By the way, at age 70, Kathrine will be running Boston again to commemorate her 50th marathon-i-versary. She’ll be in good company. Last year, out of the more than 30,000 numbered racers, 46% were women.

Although I love sports, I’m no athlete. When I was younger, I skied a bit, played tennis a bit, but never seriously took up any sport. I suspect if I were in high school now, I would be doing something. My father was a superb, multi-sport athlete, and both of my brothers played sports. One of my brother was a chip off the old block, athletic-wise. It’s even irritating to play mini-golf with him, as he just has that natural athlete confidence and sense. I’m typically okay on the first nine, but then get in my head and blow up on the back nine. Nonetheless, I did stand a 50-50 chance of inheriting the athlete gene. So who knows?

Anyway, here’s a shout out to Kathrine Switzer, Marathon Woman, still running after all these years.

At 70, she won’t be finishing among the elite runners. Maybe when the game is over, I’ll see her legging it through Kenmore Square.

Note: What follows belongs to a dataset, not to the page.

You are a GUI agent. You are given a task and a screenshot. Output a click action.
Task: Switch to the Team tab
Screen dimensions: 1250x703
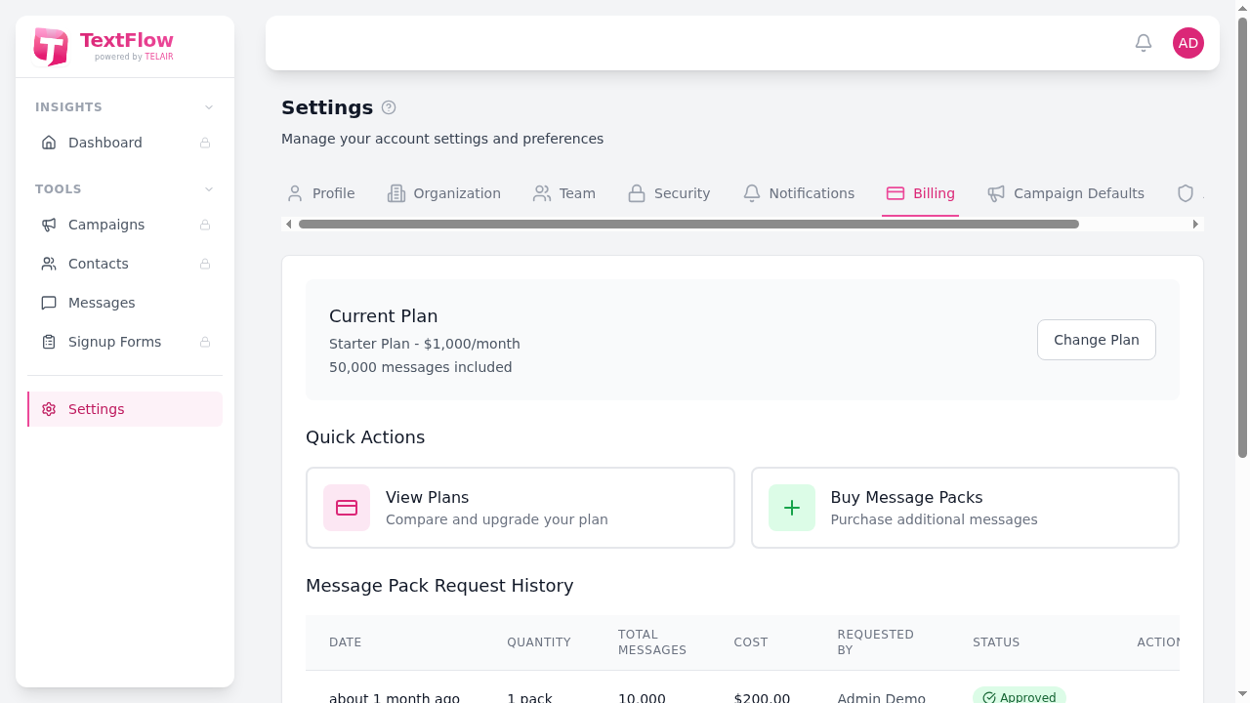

Go, Kathrine.

A few years ago, I stopped Gloria Steinem on the street to thank her for all that she had done for the women of my era.

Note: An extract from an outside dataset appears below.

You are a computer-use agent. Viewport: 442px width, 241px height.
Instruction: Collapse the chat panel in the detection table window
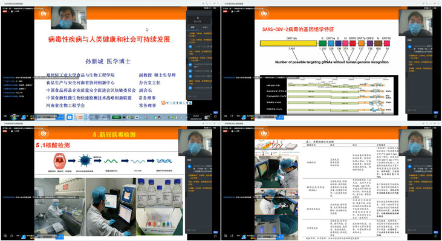tap(406, 194)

I’ve got another thanks in me.

Thank you, Kathrine Switzer.

 

 

Friday, April 14, 2017

Goats to the left of me, goats to the right of me

You know, I can go days, maybe even weeks, without giving goats first, let alone a second, thought. And then, what do you know? Goats to the left of me, goats to the right of me…

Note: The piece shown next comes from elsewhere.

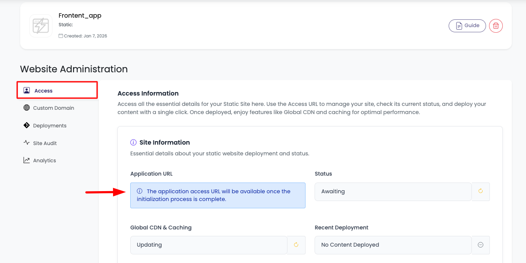Open the Guide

Goats, apparently, are a thing.

And given that I didn’t get around to finishing up my taxes until 11 p.m. last night – and was confronted with the I-O-them realization that I had neglected to factor in Social Security – oops - when I made my estimated payments; and thus owed a chunk of changes – I was way in need of a some goat news to put me in a cheerier frame of mind.

First there was the wonderful video of goats doing what looked a lot like parkour, which the Huffington Post (and more than 10 million viewers) picked up on. Watching kids of the human variety parkour their way up the sides of buildings and do a parkour leap from roof to roof makes me nervous. Watching kids of the caprine variety, well, that just me smile and give a tiny little bleat of joy.

While goat parkour filled me with joy and ooh-aah wonderment, a news article on goat yoga filled me with puzzlement, the puzzlement perhaps stemming from insufficient knowledge and appreciation of either goats or yoga.

Anyway, a yoga studio in Western Mass is holding a special class “Goat Yoga For Charity” next week.

 “It’s just yoga with baby goats running around,” explains Shae Blaisdell, who co-owns the studio. “They jump on people’s backs, lie on people’s mats — they just play.” (Source: Boston Globe) 

“Just yoga with baby goats running around”? Oh. Just that.

Participants – and the event is sold out – have been warned that they should only wear and bring gear that they’re not afraid to get a bit of pee or poop on, as that’s what happens when you “blend movements and gentle stretches with the playful antics of live kid goats.”

The more I think about it, the more I like the idea of mixing goats and yoga.To me, yoga – despite pose names like Downward Dog - always seems kind of humorless. Having a bunch of goats scampering around might lighten things up quite a bit.

Goat yoga isn’t just happening in Western Mass, of course. It truly is a thing. There’s even an outfit in – no surprise here – Oregon that combines goat yoga with wine tasting. Do you taste the wine before or after the goats crap on your yoga mat? Just wondering…

With Easter upon us, it’s kind of fun to think about an animal other than Easter bunnies and Easter chicks. Maybe next year there’ll be goat Peeps. Not that yoga practitioners would ever let a bite of Peep pass their lips. Still…

So, Happy Easter.

May there be a gift certificate to a goat yoga session in your Easter basket.